在本实验中，低pCO2水平对斑点海链藻的影响比高pCO2水平的影响更大，即海水碱化比酸化对斑点海链藻的影响更为显著。在低pCO2水平（25～200 μatm）处理下，斑点海链藻的生长速率仅有400 μatm 下生长速率的18%～72%。同时光合作用速率、叶绿素a含量也受低pCO2水平影响较大。在海水酸化条件（800 μatm、1 600 μatm）下，斑点海链藻的生长速率为400 μatm 时的83%和69%，但光合作用没有显著变化，这些结果表明当前海水pCO2水平（400 μatm）比较适合斑点海链藻的生长，400 μatm 可能是海水pCO2升高对斑点海链藻光合生理影响的转折点，海水碱化（25～200 μatm）和海水酸化（800 μatm、1 600 μatm）均会抑制其生理过程，且海水碱化对其影响更显著。

pCO2水平从200 μatm 降低至25 μatm，斑点海链藻的生长速率、叶绿素a含量和光合作用速率逐渐降低，此时溶解的CO2和 HCO−3浓度降低，pH 升高 ，其中，CO2从（6.1 ± 0.1）μmol/kg 降至0.8 μmol/kg，HCO−3从（1 588 ± 35）μmol/kg 降至（827 ± 9） μmol/kg，pHNBS从（8.43 ± 0.01）升至（9.01 ± 0.01）。研究发现，斑点海链藻只能利用CO2[18]，在低pCO2水平下，细胞可利用的溶解性CO2较少，而溶解性CO2作为光合作用的直接底物，其浓度在25 μatm 时仅为0.8 μmol/kg，远低于硅 藻Rubisco 的CO2半 饱 和 常 数20～60 μmol/kg[13]。虽然细胞可通过上调CCM 浓缩胞内CO2浓度，但是这一过程需耗费大量能量，因此分配到细胞分裂过程的能量变少。此外，较低的底物浓度会减少细胞的光合固碳量，即细胞分裂的物质基础下降，这可能是低碳处理下细胞生长速率较低的原因。

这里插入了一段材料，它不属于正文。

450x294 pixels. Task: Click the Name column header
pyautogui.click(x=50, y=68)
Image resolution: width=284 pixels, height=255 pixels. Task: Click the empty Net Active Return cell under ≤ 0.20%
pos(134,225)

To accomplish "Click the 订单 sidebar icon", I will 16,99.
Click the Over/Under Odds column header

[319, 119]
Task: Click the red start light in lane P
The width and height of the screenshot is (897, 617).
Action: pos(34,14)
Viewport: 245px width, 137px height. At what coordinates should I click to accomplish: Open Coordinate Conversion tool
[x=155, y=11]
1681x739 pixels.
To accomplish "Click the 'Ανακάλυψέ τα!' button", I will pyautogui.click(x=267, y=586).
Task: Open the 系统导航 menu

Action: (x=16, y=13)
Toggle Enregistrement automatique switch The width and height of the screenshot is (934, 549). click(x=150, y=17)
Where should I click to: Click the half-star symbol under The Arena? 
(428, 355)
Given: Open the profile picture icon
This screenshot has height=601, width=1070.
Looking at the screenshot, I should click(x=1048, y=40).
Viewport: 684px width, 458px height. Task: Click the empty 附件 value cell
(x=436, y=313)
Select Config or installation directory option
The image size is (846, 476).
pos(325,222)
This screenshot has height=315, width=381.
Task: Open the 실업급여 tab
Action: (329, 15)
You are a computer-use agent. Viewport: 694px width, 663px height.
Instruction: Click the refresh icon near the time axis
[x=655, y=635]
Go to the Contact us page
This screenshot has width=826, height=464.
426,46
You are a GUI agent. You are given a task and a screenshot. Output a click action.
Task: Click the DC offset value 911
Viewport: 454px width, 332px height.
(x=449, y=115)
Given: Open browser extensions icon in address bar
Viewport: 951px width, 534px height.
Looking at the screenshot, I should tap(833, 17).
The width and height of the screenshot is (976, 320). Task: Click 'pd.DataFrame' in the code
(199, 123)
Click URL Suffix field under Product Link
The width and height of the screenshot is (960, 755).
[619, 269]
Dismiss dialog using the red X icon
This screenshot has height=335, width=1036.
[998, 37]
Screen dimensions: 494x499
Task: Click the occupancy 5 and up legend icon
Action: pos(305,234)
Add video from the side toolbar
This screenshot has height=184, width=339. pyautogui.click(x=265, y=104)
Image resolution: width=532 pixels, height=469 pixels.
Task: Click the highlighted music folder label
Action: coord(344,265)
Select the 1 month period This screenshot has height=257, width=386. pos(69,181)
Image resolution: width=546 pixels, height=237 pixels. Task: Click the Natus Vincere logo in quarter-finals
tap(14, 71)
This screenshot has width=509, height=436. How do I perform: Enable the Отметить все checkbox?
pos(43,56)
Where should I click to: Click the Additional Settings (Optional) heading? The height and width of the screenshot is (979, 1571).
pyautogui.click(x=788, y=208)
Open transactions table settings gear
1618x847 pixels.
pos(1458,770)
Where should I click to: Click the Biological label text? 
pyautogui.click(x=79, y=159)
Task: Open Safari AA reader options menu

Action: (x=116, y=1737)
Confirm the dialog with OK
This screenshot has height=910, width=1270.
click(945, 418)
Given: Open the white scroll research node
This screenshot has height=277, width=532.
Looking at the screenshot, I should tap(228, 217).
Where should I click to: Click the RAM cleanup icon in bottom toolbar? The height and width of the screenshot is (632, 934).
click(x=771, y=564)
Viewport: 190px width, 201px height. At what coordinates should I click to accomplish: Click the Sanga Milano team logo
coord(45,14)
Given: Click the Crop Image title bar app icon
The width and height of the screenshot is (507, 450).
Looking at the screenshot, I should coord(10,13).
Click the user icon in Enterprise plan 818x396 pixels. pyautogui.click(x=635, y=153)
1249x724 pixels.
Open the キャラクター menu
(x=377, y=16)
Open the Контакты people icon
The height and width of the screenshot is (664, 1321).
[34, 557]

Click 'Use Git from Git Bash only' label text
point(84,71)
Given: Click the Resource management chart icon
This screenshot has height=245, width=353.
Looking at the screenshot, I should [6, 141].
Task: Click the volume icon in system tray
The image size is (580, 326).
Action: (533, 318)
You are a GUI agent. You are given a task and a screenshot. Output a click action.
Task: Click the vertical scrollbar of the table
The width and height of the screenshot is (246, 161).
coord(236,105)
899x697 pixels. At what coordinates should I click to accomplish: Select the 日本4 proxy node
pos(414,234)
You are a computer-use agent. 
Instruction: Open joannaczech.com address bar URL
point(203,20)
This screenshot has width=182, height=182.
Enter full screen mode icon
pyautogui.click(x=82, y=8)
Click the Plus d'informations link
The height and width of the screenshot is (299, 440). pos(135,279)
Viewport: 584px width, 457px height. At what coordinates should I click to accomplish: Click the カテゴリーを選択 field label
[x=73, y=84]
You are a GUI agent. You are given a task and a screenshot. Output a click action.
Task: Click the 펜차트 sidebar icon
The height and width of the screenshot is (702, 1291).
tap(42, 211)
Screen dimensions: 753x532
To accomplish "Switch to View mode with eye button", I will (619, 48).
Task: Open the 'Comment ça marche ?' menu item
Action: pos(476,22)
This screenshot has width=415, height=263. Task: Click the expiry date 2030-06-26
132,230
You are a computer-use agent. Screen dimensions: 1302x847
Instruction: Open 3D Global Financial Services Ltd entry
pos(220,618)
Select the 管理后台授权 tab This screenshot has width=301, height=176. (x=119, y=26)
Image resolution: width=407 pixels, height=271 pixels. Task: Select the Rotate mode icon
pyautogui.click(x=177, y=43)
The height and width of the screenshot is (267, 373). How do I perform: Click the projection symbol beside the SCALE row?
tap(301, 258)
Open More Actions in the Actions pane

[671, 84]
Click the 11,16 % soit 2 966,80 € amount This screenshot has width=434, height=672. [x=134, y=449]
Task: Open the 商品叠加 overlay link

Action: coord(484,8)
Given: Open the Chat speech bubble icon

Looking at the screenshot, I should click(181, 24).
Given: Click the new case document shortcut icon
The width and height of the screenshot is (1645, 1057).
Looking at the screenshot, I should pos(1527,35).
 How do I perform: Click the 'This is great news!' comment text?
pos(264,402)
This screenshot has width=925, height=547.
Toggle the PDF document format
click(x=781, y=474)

低碳条件下，叶绿素a含量降低会减小光系统的捕光面积，即细胞通过色素所捕获的光能下降[39]，这些都反映了斑点海链藻受到了低碳限制。

图3 在不同pCO2 水平下生长的斑点海链藻的最大光量子产量（A）、最大电子传递速率（B）、表观电子传递速率（C）和饱和光强（D）相对400 μatm 处理的百分比变化Fig. 3 Percentage changes of maximum photochemical quantum yields (A), relative maximum electron transport rate (B), apparent photon transfer efficiency (C), and light saturation point (D) (%) of T. punctigera cells grown at different pCO2 levels relative to 400 μatm treatment

图4 斑点海链藻在不同pCO2 水平的净光合作用速率（A）和呼吸作用速率（B）Fig. 4 Net oxygen evolution (A) and dark respiration rates (B) of T. punctigera cells at different pCO2 levels

已有研究发现，低pCO2条件下，粒径较小的浮游植物，细胞比表面积较大，扩散边界层较薄，可以转运更多的CO2，以缓解低碳对光合作用的限制[40]。但在本实验中，斑点海链藻细胞在不同pCO2水平处理下比表面积没有变化，可能无法缓解低碳对光合作用的限制。另一方面，Rubisco 可以催化两种反应：氧化反应和羧化反应，在低pCO2水平下加氧反应理论上更具有优势[41]，因此光合作用会被抑制，正如本实验中所观察到的较低的光合放氧速率。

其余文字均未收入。